シグリーズィアさんが驚いたという表情を浮かべている。


「あの、もしや恵みの花乙女の使命について詳しくご存じないのでしょうか?」

「ええと、白銀の里で教えてもらったのは瘴気や穢れを浄化するのが使命で、シルツァの里が私を必要としている、ということだけです」

「その通りでございますわ。ですので、わたくしどもの里の周りを浄化していただきたいのです。この里の周りの森は今毒に侵されており、森は徐々に力を失い魔物の地へと変化しつつあります。このままでは精霊樹もシルツァ湖群も毒沼に飲まれ、それが川へと流入すればその下流域も毒に汚染されることになりますわ。どうか、この森をお助け下さいませ」

「ああ、そういうことですか。分かりました。それなら任せてください」

「よろしくお願いいたしますわ」


どうやら、恵みの花乙女というのは自然を守る仕事のようだ。この仕事をすることはやぶさかではない。


しかし、だ。この恥ずかしい名前はどうにかならないだろうか?


自然保護官とか、そういった普通の名前なら堂々と名乗れるのだが……。


「浄化していただきたい場所は五ヵ所ございましたが、そのうち一ヵ所はいらっしゃる際に浄化して頂きましたので残りは四ヵ所でございます。こちらをどうぞお使いくださいませ」


そういってシグリーズィアさんは地図を差し出す。


私はその地図を受け取るとその位置を確認する。


来るときに浄化したところを含め四ヵ所はこの里の傍にあるのですぐにいけそうだが、残りの一ヵ所はかなり遠い。
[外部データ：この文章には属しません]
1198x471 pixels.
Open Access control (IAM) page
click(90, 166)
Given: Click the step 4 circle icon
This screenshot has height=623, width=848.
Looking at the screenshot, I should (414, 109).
この里から南東に歩いて一日半くらいの距離の場所で、ツィンシャの町からだと西南西に一日くらいの距離の場所だ。


「この離れている場所がちょっと面倒ですね」

「この配置であれば、この里を拠点として近くの三か所で仕事を済ませ、この離れている場所はツィンシャへと戻る途中に寄り道をすればよいでござるよ。この地図を見る限りそれほど無茶な地形はなさそうでござる」

「なるほど」

「ただ、里を出発する前にルミア殿の矢の補充、それからマシロがどの程度の戦力になるのかも確認しておいた方が良いでござるな」

「そうですね。頼りにしています。シズクさん」

「仲間でござるからな。気にすることはないでござるよ」


そう言ってシズクさんは優しく笑った。


「風の精霊でしたら、お側にお仕えしているシエラがお教えできますわ。どうぞお使いくださいませ。それに、矢でしたら里の狩人たちが使っているものがございます。そちらでよろしければお譲り致しますわ」


シグリーズィアさんが横からそう言ってくれた。


「いいんですか? ありがとうございます」


エルフっていいね。なんだかこう、人間と違ってドロドロとした下心を感じないもの。


いつになるかは分からないけどエルフの里でスローライフとかも良いかもしれない。


対面といめんではルーちゃんとマシロちゃんが揃ってお腹いっぱいになり幸せそうな表情を浮かべていた。